Statistical Domains, Sampling Design, and Sample Size

Step 4

The statistics measured through an SMSS, such as mortality rates, are representative at the national level, provincial or district levels depending on the choice of statistical domains, sampling design, and sample size. Statistical domains consist of geographic areas or subpopulations for which estimates will be generated with sufficient precision. Typical statistical domains are regions or provinces, but it may also be possible to include all or selected districts. However, the more the domains, the higher the sample size. Deciding on the statistical domains is a key decision for the functioning of the system, as well as its cost.

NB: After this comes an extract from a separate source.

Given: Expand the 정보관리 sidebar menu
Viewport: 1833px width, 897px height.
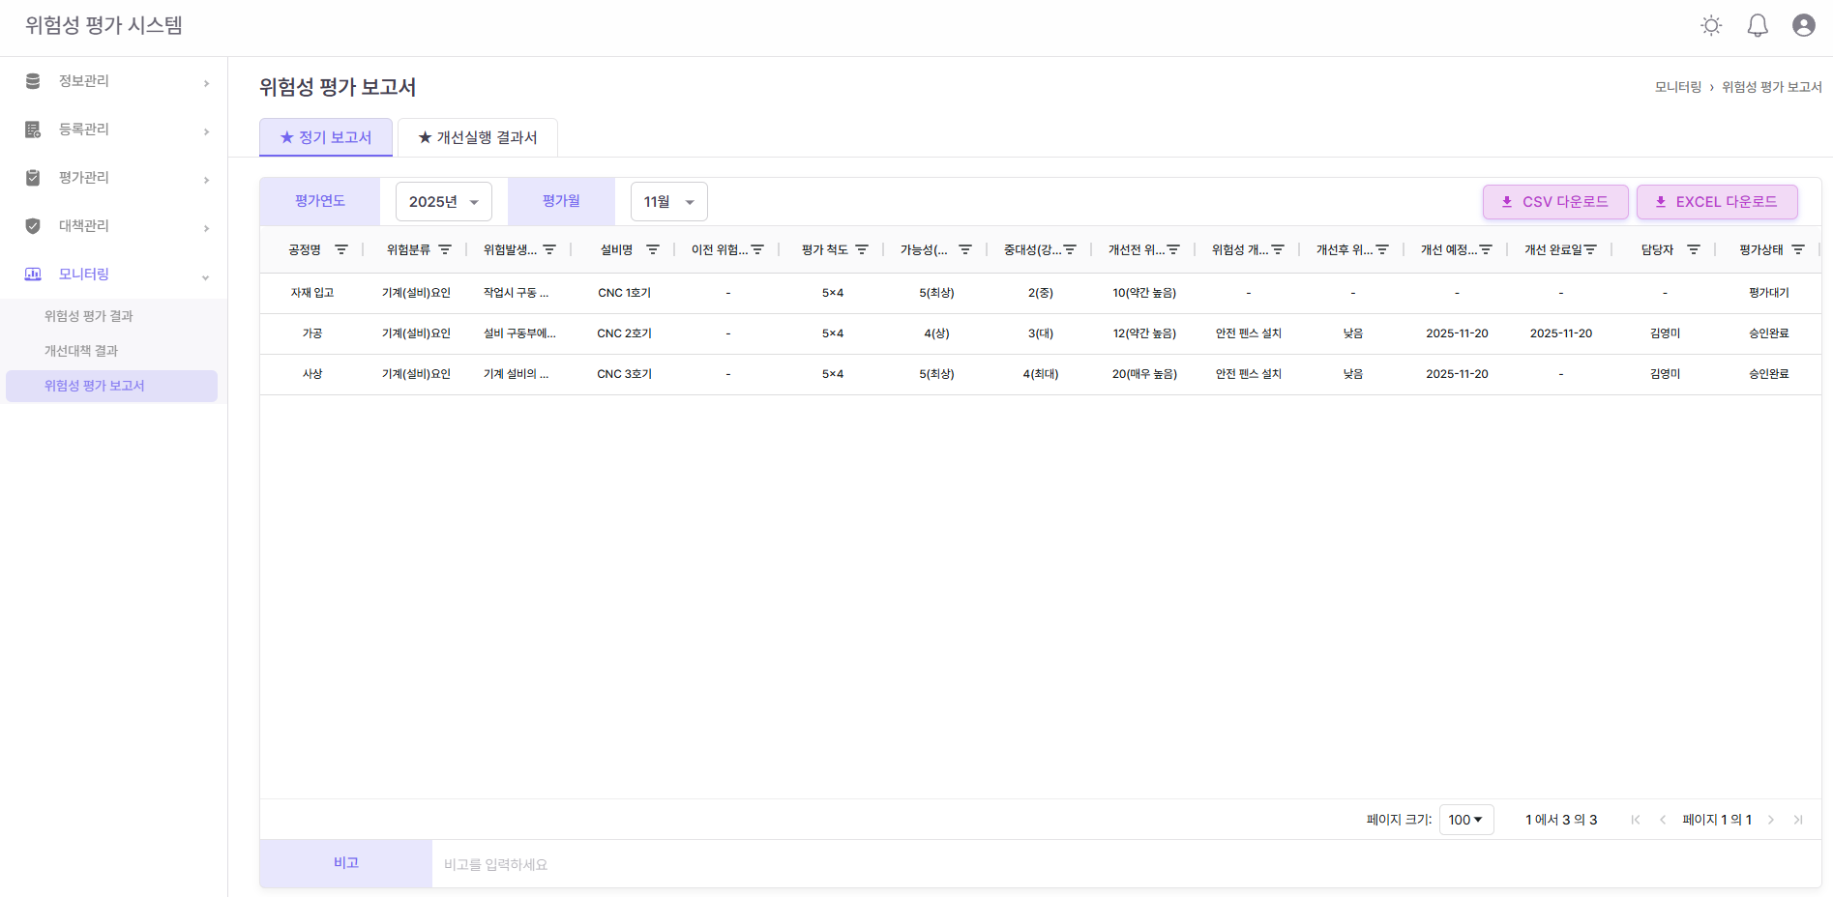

Once this determination has been made, it is possible to calculate sample size.

Deciding on the Statistical Domains of Representativeness

In general, countries want data at the smallest health implementation unit level, such as the district, to support local planning and decision-making. However, for mortality and relatively rare outcomes, the cost of generating continuous data at every district level can be prohibitive. It is critical during the design of the SMSS to reach a consensus on the domain level at which the statistical estimates will be produced.

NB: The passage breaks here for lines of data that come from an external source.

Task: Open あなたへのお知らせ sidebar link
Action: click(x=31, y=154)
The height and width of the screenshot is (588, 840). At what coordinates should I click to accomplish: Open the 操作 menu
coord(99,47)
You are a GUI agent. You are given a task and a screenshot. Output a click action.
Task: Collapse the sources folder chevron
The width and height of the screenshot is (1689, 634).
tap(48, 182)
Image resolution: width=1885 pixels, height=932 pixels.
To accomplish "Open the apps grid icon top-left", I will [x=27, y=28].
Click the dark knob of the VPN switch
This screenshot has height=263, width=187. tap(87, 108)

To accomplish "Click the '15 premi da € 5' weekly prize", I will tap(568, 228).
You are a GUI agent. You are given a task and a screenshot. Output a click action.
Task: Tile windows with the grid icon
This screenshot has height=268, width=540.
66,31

Domains can consist of all or selected level one administrative areas, such as provinces and regions, and selected districts for which the government and stakeholders would like to have data to support specific programs. Stratification may also be done by urban and rural areas. Specific sub-national areas may be oversampled to support needed and relevant disaggregated analysis or improved precision of the mortality rates or other indicators. Such decisions must be made in consultation with the government, stakeholders and implementing institutions. In deciding on the domain, it is essential to keep in mind that the more domains are defined, the larger the ultimate sample will be and the more costly the system will be. There must be a compromise between the resources available, the feasibility of data collection, and the number of domains, all guided by the purpose of the system levels.

Sampling Frame

A sampling frame is a complete updated list of small geographic units covering the entire country and includes information on total population (or total households) per unit and main stratifiers such provinces or regions, districts, urban and rural areas, major cities, and villages, etc. These geographic units should be small enough to serve as geographic clusters for the SMSS. A complete sampling frame is required to establish the list of geographic clusters from which to draw the sample.

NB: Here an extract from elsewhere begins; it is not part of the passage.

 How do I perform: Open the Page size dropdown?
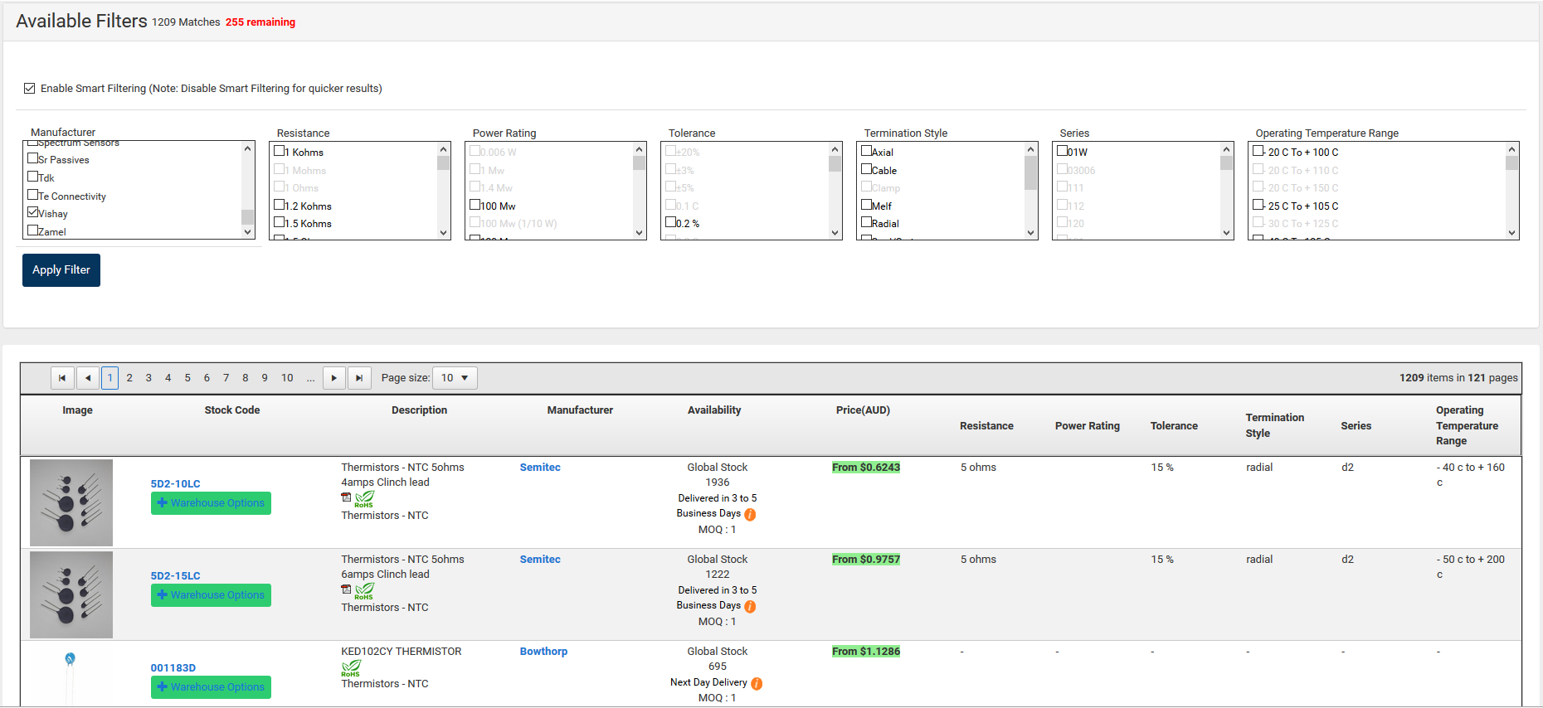[x=455, y=378]
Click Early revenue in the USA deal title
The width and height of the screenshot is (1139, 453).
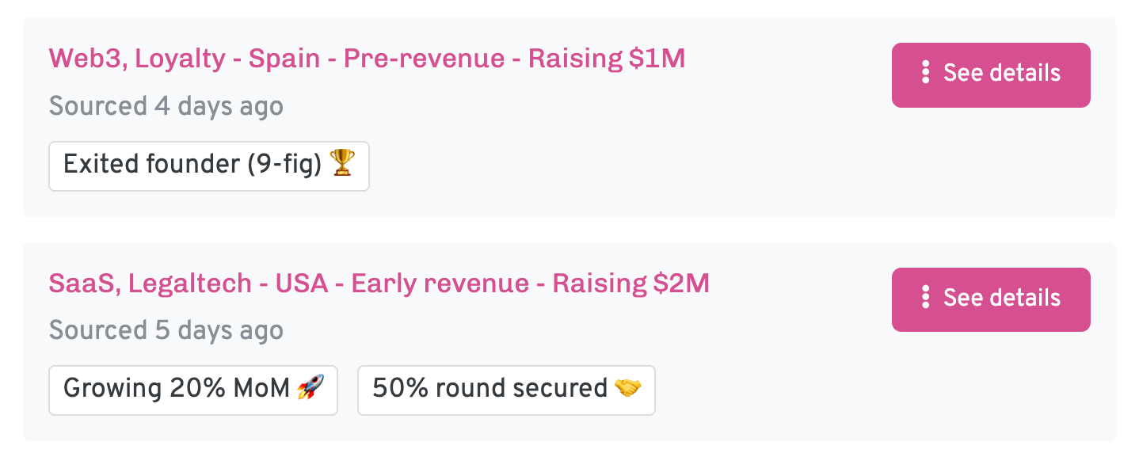coord(440,284)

A recent population census provides an ideal data source for rigorous selection of clusters. It is important to assess the completeness and the quality of the sampling frame and clearly define what would be considered a cluster. A population census frame includes population and households disaggregated by enumeration areas (EAs). EAs often have population size of 100 to 150 households, depending on whether the area is urban or rural. EAs may be considered as clusters. However, larger areas that include 2-3 EAs may also be considered as geographic clusters to reduce the number of clusters needed in the SMSS, while still making it feasible for a community worker to visit each household every one to two months. When defining clusters, it is essential to ensure that they have well-defined and physically identifiable boundaries to facilitate effective surveillance and monitoring. Decisions regarding cluster definition should consider the availability of population data at the cluster level, cluster size and geographic boundaries. Also keep in mind that clusters that are too small may be unstable over time and require more frequent population updates than clusters that are relatively large.

COMSA/SIS-COVE Example

In Mozambique, SIS-COVE uses clusters composed of groups of 2-3 EAs that represented control areas during the 2007 population census and had about 300 households. It was expected that a resident enumerator could cover a control area of approximately 300 households (about 1500 population). In fact, there was considerable variation in population size across defined control areas. This requires splitting some control areas during the sampling stage.

Sample Design: Selecting Clusters

The sampling design must account for the statistical domains being considered, as described in step 3. The sampling frame should be organized according to the defined clusters (EAs or group of EAs, or villages), covering exhaustively all the domains and strata. Strategies for the selection of the clusters within the domains and stratum include simple random selection or multi-stage cluster sampling. A simple random sampling may be appropriate if clusters are all generally about the same size. The approach will generate a self-weighted sample which therefore will not require the use of sampling weights. However, this approach can produce a biased sample if there are large size differences between the clusters. Furthermore, a simple random sample, although most efficient, may not be practical for the study team if the strata are very large and selected clusters are far apart. If clusters differ in population size, the sample can be drawn using a systematic random sampling with probability proportionate to size. This requires computing sampling weights to adjust estimates computed from the sample. Very large clusters can be further segmented, and one segment can be selected. An alternative to sample random sampling will involve multi-stage sampling. A two-stage sampling will involve selecting districts within provinces at a first stage, followed by the selection of clusters within selected districts. These stages will be selected with probability proportionate to size in terms of population or number of households. To maintain accuracy, the sample must be revisited and periodically examined to ensure that it is still representative of the initial domains.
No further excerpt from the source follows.